In joint models, we compute separately the pd for TTE data and the prediction distribution error (pde) for the longitudinal data, which are obtained after decorrelating simulated and observed data [1]. We then propose to use a combined test, combining the p-values of the tests on longitudinal data and on TTE data, adjusted with a Bonferroni correction.

We evaluated the performance of npd/npde through two simulation studies inspired by [4]. Desmée et al. characterised the relationship between the prostate specific antigen biomarker (PSA) and survival in 500 prostate cancer patients via joint modelling. We simulated event times and PSA trajectories from the joint model, for different sample sizes (50, 100, and 200) and evaluated the type I error and power of npd/npde to detect different types of model misspecifications. In the first simulation study, we assumed that the PSA model is correct and consider only TTE data. We tested two types of misspecification on the TTE model: PSA impact on survival and on the baseline hazard model. In the second simulation study, we considered both longitudinal and TTE data. We assumed that the TTE model was correct and tested misspecifications on PSA model’s parameters.

Results:

In the first simulation study and in both cases of deviations for the TTE component, we found that the type I error associated with the npd-TTE was close to the expected 5% for all sample sizes. They were able to detect a model and parameter misspecification. In both cases of deviations, censoring the TTE data led to a decrease of the power. This is expected because in that case pd are imputed under the model being tested.
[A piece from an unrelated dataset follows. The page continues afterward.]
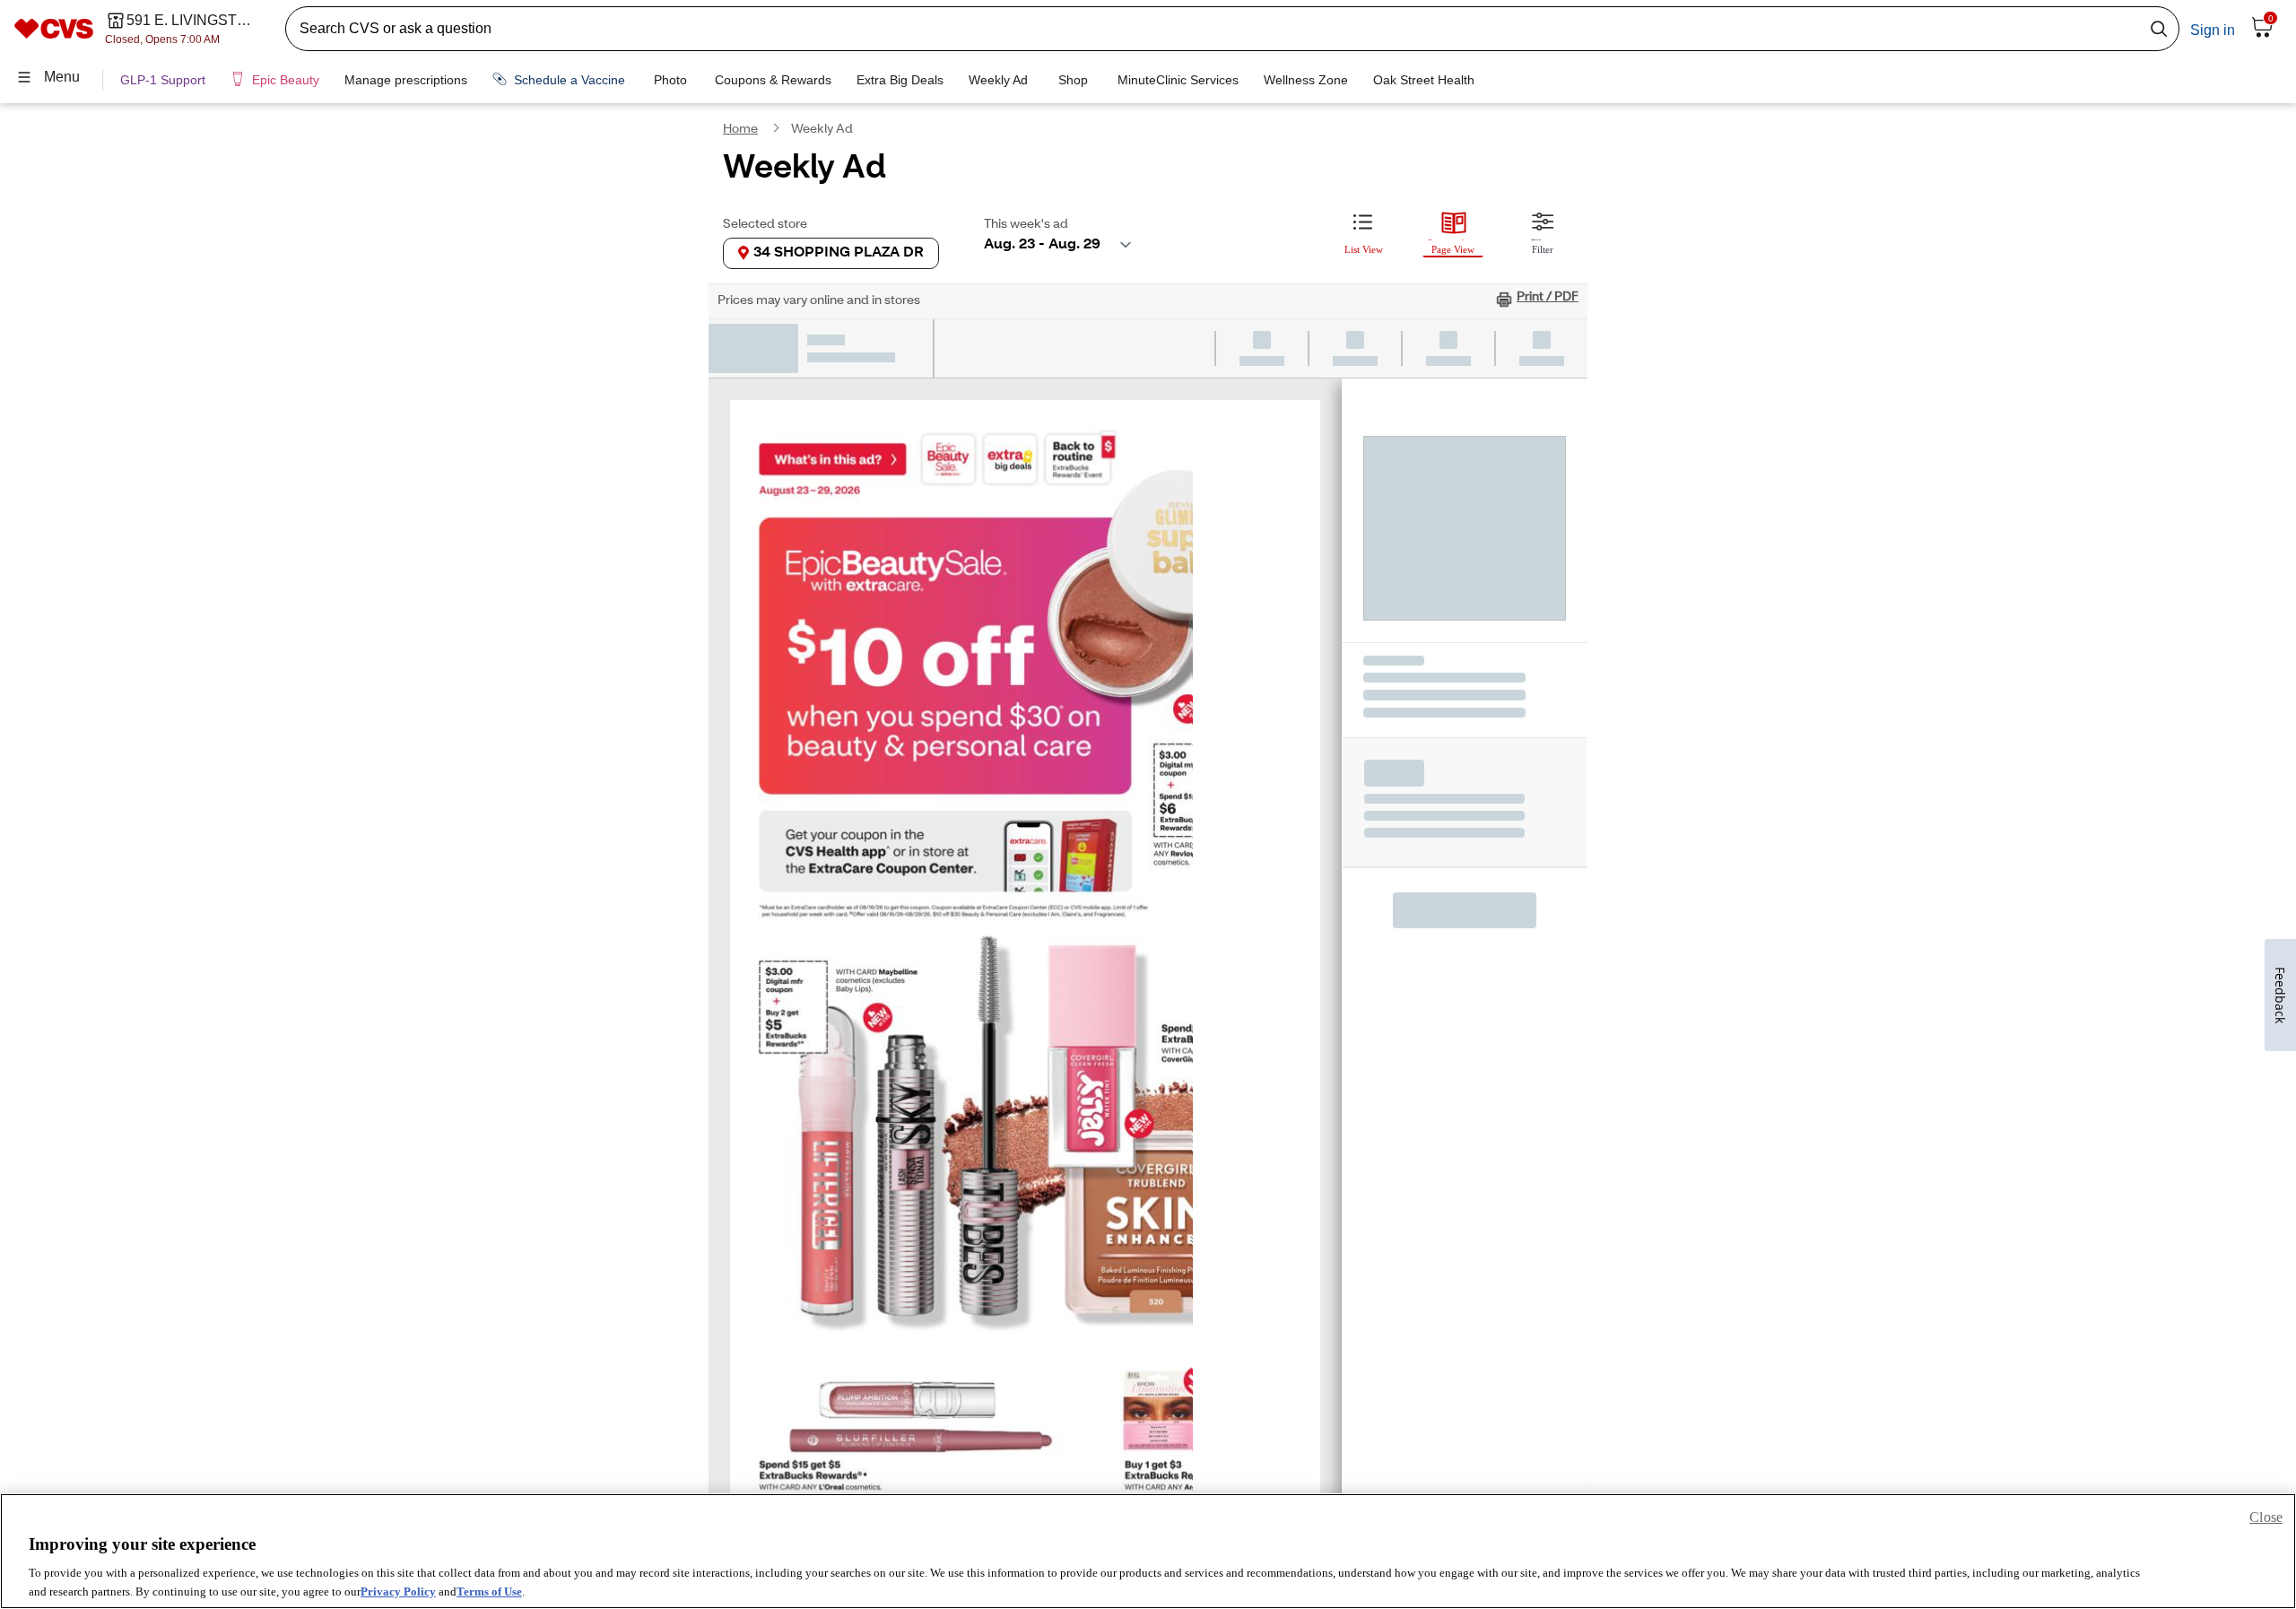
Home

In the second simulation study, the npde-PSA were able to detect misspecifications in the PSA model, with a type I error close to 5%. A misspecification on an influential parameter of the PSA model was captured by both npde-PSA and npd-TTE. This suggests that, if a test rejects the survival model, we have to look at whether the problem may not come from the longitudinal model.

For all types of misspecifications, the type I error of the combined test was found to be close to the expected 5%. The power of the combined test to detect model misspecifications increased with the difference from the true model and as expected, with sample size. Graphically the power increase can be related to larger differences in the shape of the survival function or PSA evolution.
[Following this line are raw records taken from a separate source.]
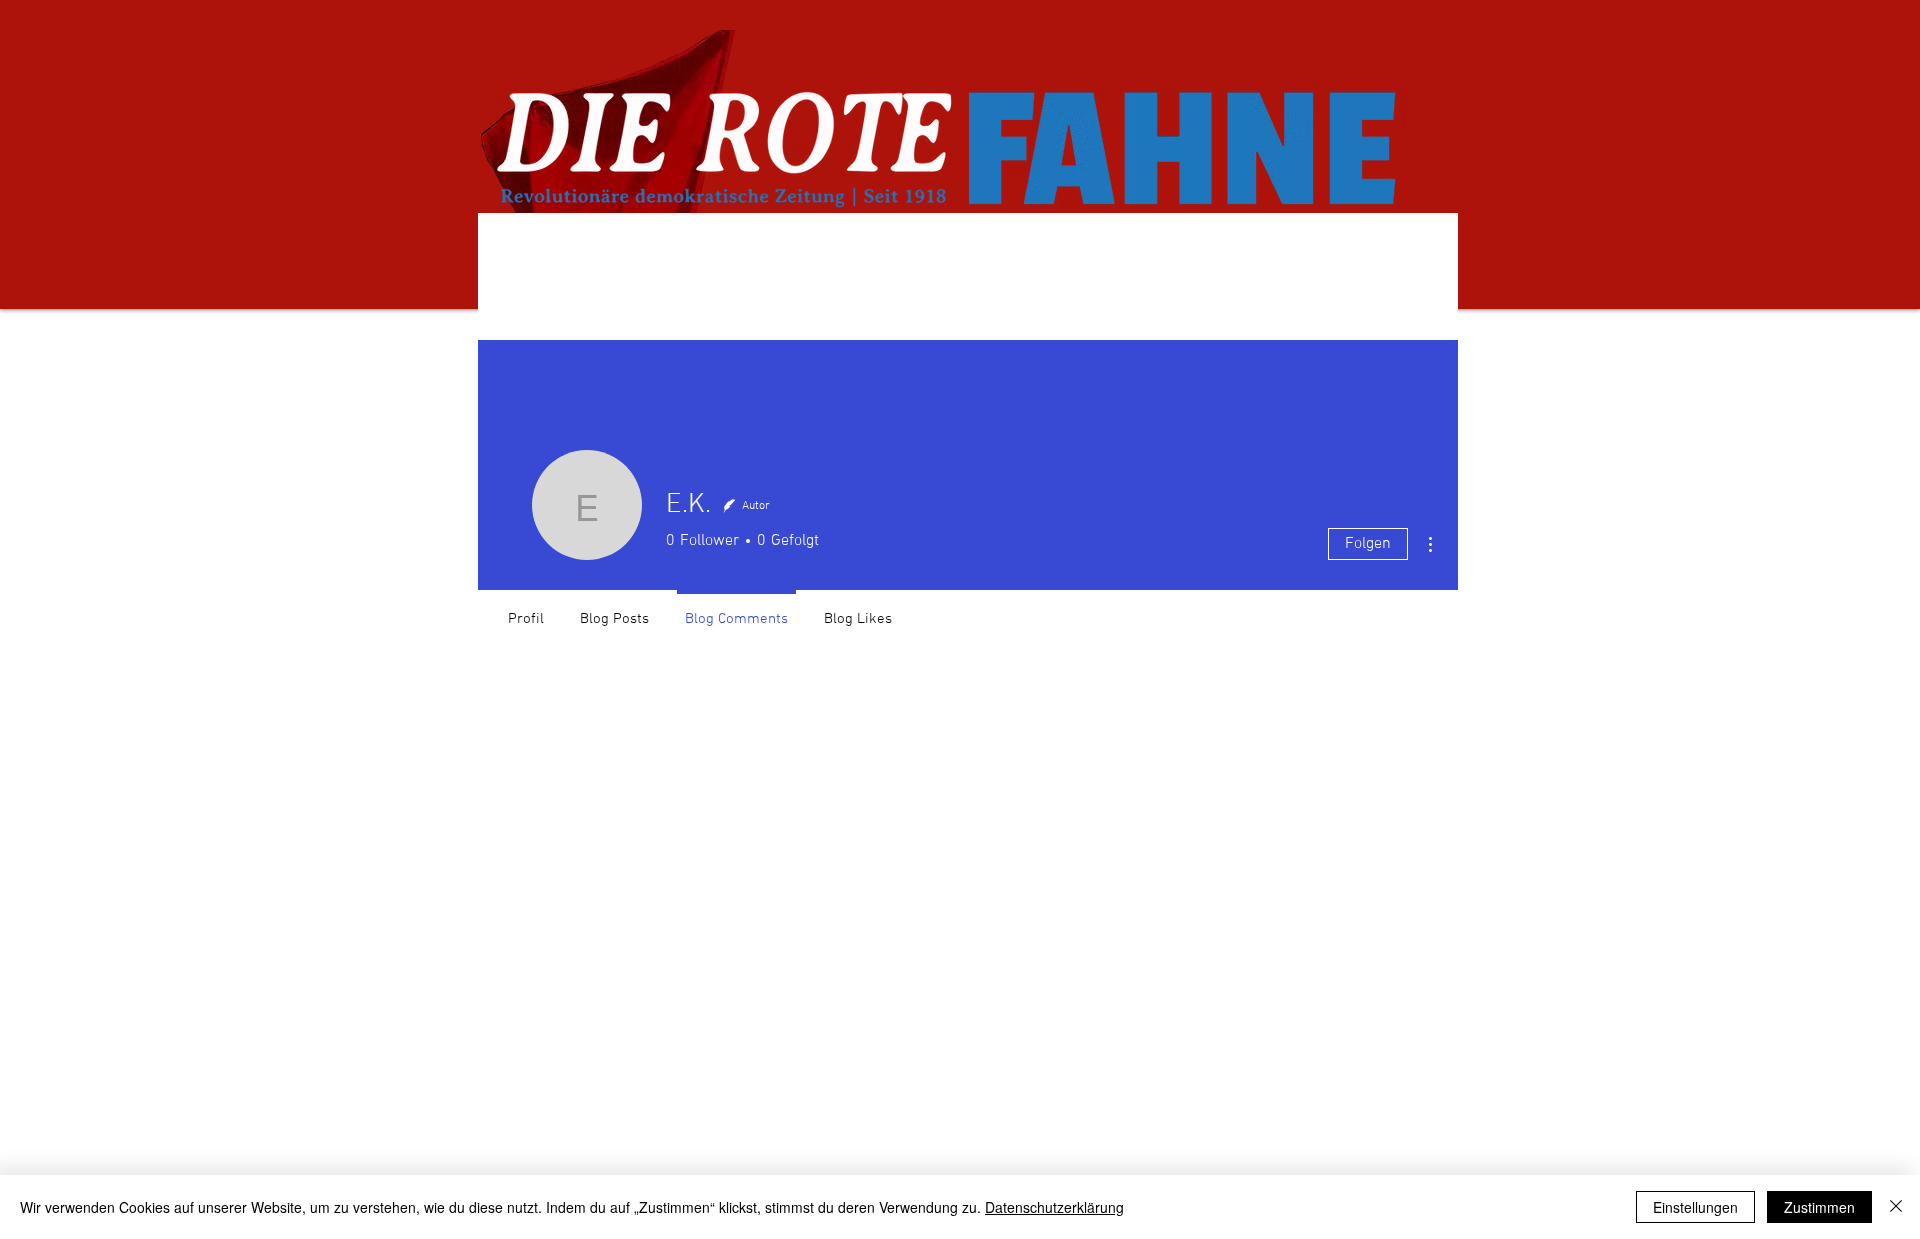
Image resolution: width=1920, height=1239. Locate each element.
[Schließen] (1896, 1207)
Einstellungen (1695, 1207)
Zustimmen (1819, 1207)
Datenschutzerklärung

Conclusions: npd can be readily extended for event data by imputing the pd for censored event under the model [1]. The combined test for multiple responses performed well with an adequate type I error, and was quite sensitive to alternative models tested.
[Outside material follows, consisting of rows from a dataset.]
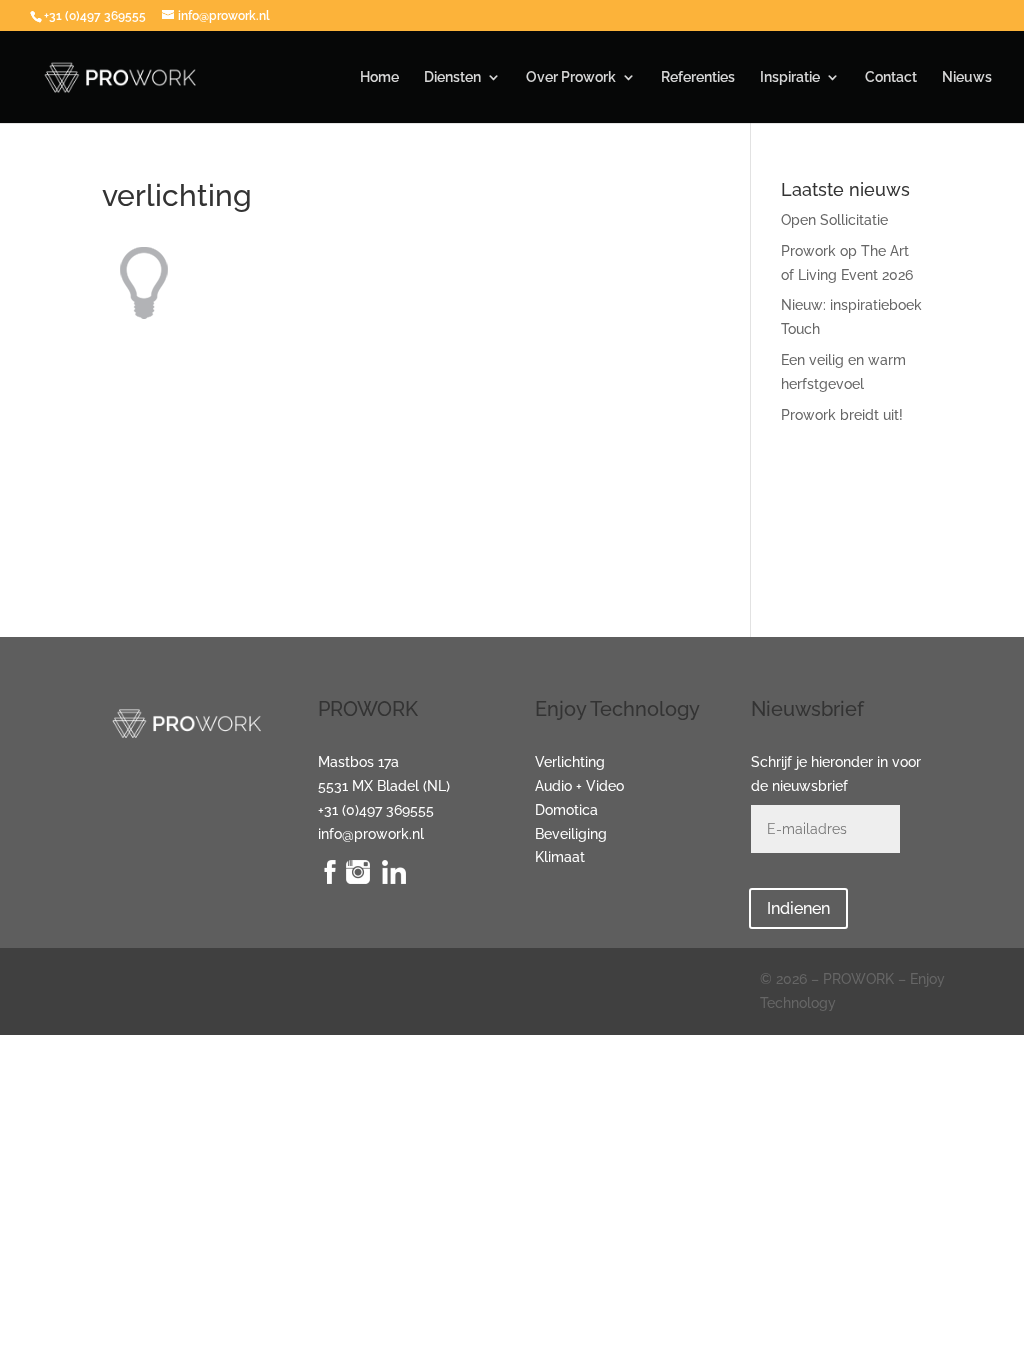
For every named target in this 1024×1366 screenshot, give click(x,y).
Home (379, 77)
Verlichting (570, 762)
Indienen (798, 908)
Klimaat (560, 857)
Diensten (452, 77)
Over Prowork (571, 77)
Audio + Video (579, 786)
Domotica (566, 810)
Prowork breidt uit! (842, 415)
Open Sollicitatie (834, 220)
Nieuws (967, 77)
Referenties (698, 77)
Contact (891, 77)
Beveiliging (571, 834)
Acknowledgments: The authors thank Karl Brendel for his valuable contribution to this work

References: [1] Brendel K, Comets E, Laffont C, Laveille C, Mentré F. (2006). Metrics for external model evaluation with an application to the population pharmacokinetics of gliclazide. Pharmaceutical research, 23(9), 2036-2049. [2] Cerou M, Lavielle M, Brendel K, Chenel M, Comets E. (2018). Development and performance of npde for the evaluation of time-to-event models. Pharmaceutical research, 35(2), 30 [3] Nguyen T. H. T., Comets E, Mentré F. (2012). Extension of NPDE for evaluation of nonlinear mixed effect models in presence of data below the quantification limit with applications to HIV dynamic model. Journal of pharmacokinetics and pharmacodynamics, 39(5), 499-518. [4] Desmée S, Mentré F, Veyrat-Follet C, Guedj J. (2015). Nonlinear mixed-effect models for prostate-specific antigen kinetics and link with survival in the context of metastatic prostate cancer: a comparison by simulation of two-stage and joint approaches. The AAPS journal, 17(3), 691-699.